Abstract
Aim
The etiology of progressive periodontitis in diabetes has not yet been elucidated. We previously demonstrated that nitrosative stress is increased in diabetic rats with periodontitis. Nitrosative stress induces poly(ADP-ribose) polymerase (PARP) activation. Here, we demonstrated the involvement of PARP activation in diabetic periodontitis and detailed the therapeutic effects of PARP inhibitor.
Materials and Methods
Experimental periodontitis was induced by placing a nylon thread ligature. Half of the normal and diabetic rats received the PARP inhibitor, 1,5-isoquinolinediol, for 2 weeks. Gingival PARP activation was detected by immunostaining for poly(ADP-ribose).

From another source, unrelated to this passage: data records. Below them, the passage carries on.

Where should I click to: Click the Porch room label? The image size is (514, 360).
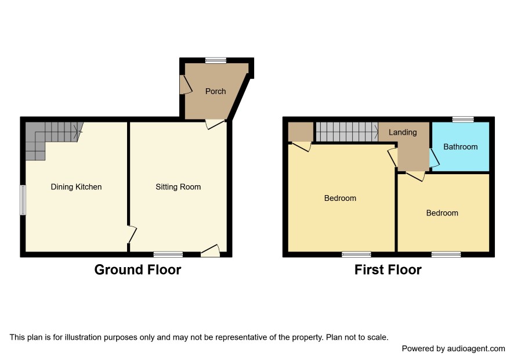(215, 91)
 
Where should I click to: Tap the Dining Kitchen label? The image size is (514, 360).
(76, 187)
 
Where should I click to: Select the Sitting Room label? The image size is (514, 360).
(178, 187)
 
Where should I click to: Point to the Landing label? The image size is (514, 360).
(403, 132)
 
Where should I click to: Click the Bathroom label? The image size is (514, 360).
(460, 147)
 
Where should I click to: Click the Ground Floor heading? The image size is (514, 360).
(137, 270)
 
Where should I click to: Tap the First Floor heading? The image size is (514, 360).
(388, 270)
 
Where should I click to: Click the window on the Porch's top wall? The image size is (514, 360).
(216, 60)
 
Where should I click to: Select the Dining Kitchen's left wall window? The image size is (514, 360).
(23, 200)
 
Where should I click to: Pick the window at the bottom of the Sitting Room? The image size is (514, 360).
(168, 254)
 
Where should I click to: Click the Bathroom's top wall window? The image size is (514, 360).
(463, 120)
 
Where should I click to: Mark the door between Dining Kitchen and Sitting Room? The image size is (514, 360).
(132, 235)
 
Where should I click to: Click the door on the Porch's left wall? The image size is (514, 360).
(186, 85)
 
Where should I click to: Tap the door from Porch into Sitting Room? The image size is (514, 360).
(215, 124)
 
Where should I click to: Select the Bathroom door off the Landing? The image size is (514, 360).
(434, 158)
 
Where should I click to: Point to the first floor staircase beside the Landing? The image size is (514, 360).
(347, 132)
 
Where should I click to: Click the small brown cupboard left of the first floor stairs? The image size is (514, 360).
(301, 132)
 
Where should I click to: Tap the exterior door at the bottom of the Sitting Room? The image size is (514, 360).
(211, 251)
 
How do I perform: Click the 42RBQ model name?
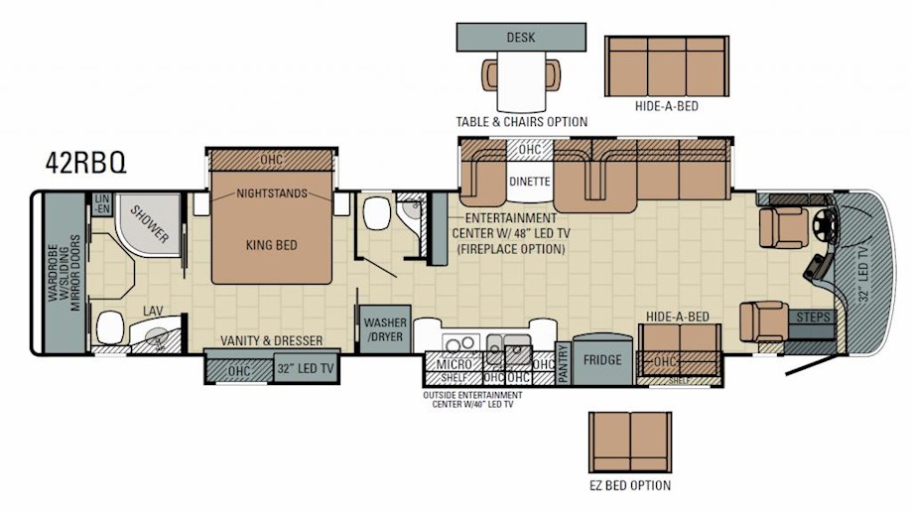(85, 164)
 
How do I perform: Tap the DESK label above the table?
(521, 37)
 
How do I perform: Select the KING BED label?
(271, 245)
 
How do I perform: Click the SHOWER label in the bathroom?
(149, 224)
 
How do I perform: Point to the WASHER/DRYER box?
(385, 329)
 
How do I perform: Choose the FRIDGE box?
(602, 360)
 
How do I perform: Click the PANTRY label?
(563, 363)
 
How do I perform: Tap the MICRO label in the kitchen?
(454, 364)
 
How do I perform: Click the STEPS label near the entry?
(813, 318)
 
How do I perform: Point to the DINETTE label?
(529, 182)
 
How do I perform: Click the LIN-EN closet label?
(101, 204)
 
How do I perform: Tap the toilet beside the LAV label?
(110, 327)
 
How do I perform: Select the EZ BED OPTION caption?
(630, 485)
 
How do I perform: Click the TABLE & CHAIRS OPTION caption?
(521, 122)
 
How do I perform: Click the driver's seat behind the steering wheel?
(783, 227)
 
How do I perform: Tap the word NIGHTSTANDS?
(272, 193)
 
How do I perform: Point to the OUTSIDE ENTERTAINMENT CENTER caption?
(472, 399)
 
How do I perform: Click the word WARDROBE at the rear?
(54, 272)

Periodontitis was evaluated by gingival inflammatory cell infiltration, inflammatory gene expressions and micro CT analyses.
Results
Although both periodontitis and the presence of diabetes increased PARP activation in the gingiva, diabetic rats with periodontitis had the highest activation of PARP. Diabetic rats with periodontitis also showed significant increases in monocyte/macrophage invasion into the gingiva, inflammatory gene expressions, nitrotyrosine positive cells in the gingiva and alveolar bone loss, all of which were suppressed by treatment with the PARP inhibitor.
Conclusions
These results indicate the involvement of PARP activation in the pathogenesis and aggravation of periodontal disease in diabetes and suggest the therapeutic potential of PARP inhibition for treating periodontal disease, especially in diabetic patients.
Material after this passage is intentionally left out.